Aim of the exercise
Resume the New Westminster photo blog that follows, writing on from its final sentence.
## start Extract to read
Tuesday, August 16, 2016

Front Street Parkade Redevelopment

A section of the Front Street parkade is gone from Begbie to East Columbia to make room for a new development known as the Front Street Mews.
The idea was put into place to reconnect the people of New Westminster with the Fraser River by improving access to the waterfront, esplanade and Westminster Pier Park. The mews when completed will have street parking, wider sidewalks for pedestrians and 'beautification' landscaping.
Front street is usually teeming with huge lumbering commercial vehicles 24/7 but ever since the street has been shut down for the redevelopment project, it is like a ghost town down there. We drove off the paved part of Front street onto the stripped section that will eventually be resurfaced and wandered around under the amazing girders and trusses and all the amazing concrete and steel above our heads.
The one sad thing of all this was seeing the shape our not-long-for-this-world Pattullo bridge proudly spanning the Fraser in such neglect. She's a pretty little bridge that doesn't deserve the end she's facing. But that's another rant for another day I suppose. 
For now, pictures along and above Front Street - absent of belching semis on a sunny serene Sunday.

Not related but fun - went through the car wash.
Front street heading out of New West.
Last standing business right on the waterfront.
Front street with mountains in the background. 
Facing into New West under one of the train bridges.
Possibly the only remaining part of the old New Westminster Cannery.
Feats of engineering that holds the weight of endless trains.
If  you can get to it, you can tag it.
Part of what keeps the bridge up there.
A chaos of metal and rivets.

Lush hillside vegetation watching over the river.
One of many shots from under the train bridge
The old and the new.
Rosie the Riveter would be impressed.
Our beautiful Pattullo bridge.

Train bridge. Pattullo bridge. Skytrain bridge.
CN rumbling along the train bridge right over our heads.
She's still a beauty despite the neglect!
And they're tearing this beautiful piece of history down. Fools!!!

Looking forward to see the transformation of that area down there. They say there'll be easier access to the waterfront once they're done with everything, but how do you ignore the rolling industry roaring out to the highway just a sidewalk's depth away from you. We shall see. 

Sunday, August 7, 2016

A little bit of this a little bit of that

Just a small post of random things shot here and there.

I love the crows that perch on the roof outside my 'studio' window. 
Such character. "What are you looking at?"
Hovering motionless.
I love this ladder to the roof right over my apartment door.
Like it is waiting for a fairy tale to bring it to life!
One of the resident swan couple on the Fraser River.
Moon over Richmond wood chipper. 
Morning moonlight.
Watching the earth from far away.
Like a giant industrial jungle gym.

Wednesday, July 6, 2016

A Mash-Up of a few scattered Sundays

Some days I download and edit my Sunday shoots as soon as I get home. Some Sundays I download them to be 'edited later'. Well, sometimes, those 'to be edited laters' begin to pile up. Resulting in a Mash-Up post of a few stragglers that I've been putting off editing.
I'm often told I'm probably too hard on my own stuff but, trust me, I don't think anyone would want to sift through all my duds and 'experimental' shots.
So, to avoid the agony on the viewer's part and the embarrassment on mine, I think I've compiled a decent set of recent Sunday excursions in one post.
## end Extract to read
## start Source data
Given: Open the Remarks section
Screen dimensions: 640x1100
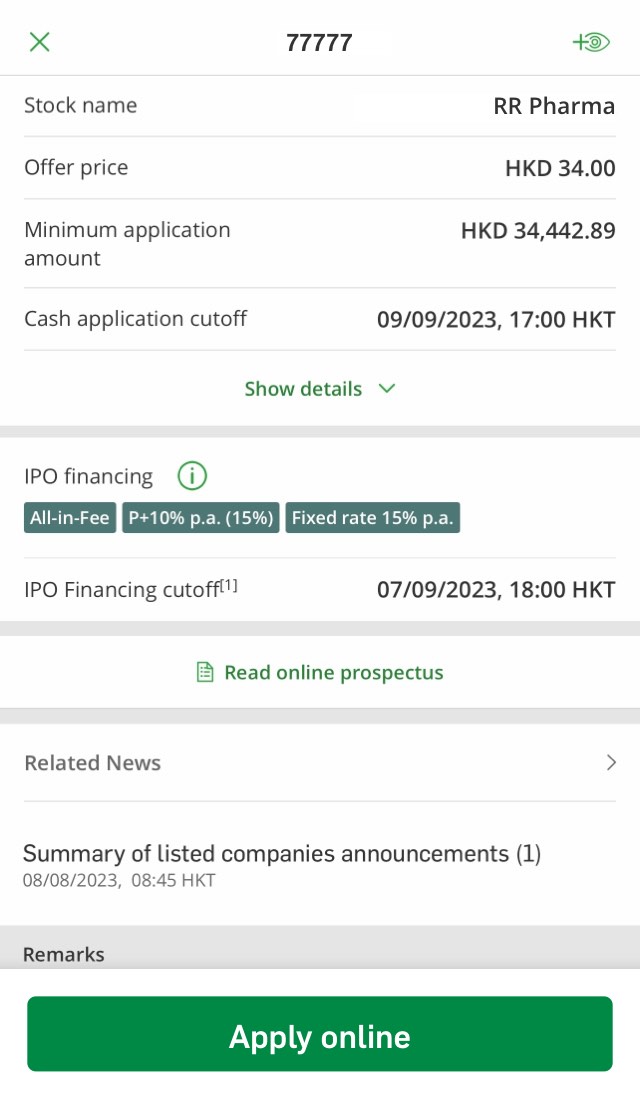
## end Source data
Expected output
And as usual all this pretty is less than thirty minutes from our front door. 
We really do live in a gorgeous corner of the province - and that's not even hitting the "great outdoors" - outings like those get their own fanfare and blog posts. 

So, here are a handful of random images from around New Westminster, Delta, Richmond, Vancouver and environs.  

a potted something or other on our front steps
a quick peak at the mighty Fraser river
blackberries in the making
suspicious spillage floating in the slough?
does anyone have a clue what these are called? and are they edible?
we dubbed this the Fortis Fortress. it was HUGE!
a second silo(?) was being erected - even bigger than the other one
a beautifully clean slough behind a business complex
happy undulating river grass
they made such a pretty sound in the breeze. a beautiful parking lot border!
I called this popcorn sky. from the office parking lot
another view from the parking lot
crows hanging out on a wire
westjet coming in for a landing at the airport in Richmond
Iona Point looking the other way

There are acres and acres still out there we haven't covered. We may never leave our own backyard at this rate. :)

Sunday, June 19, 2016

Never thought I'd spend the night in a 186 year old fort.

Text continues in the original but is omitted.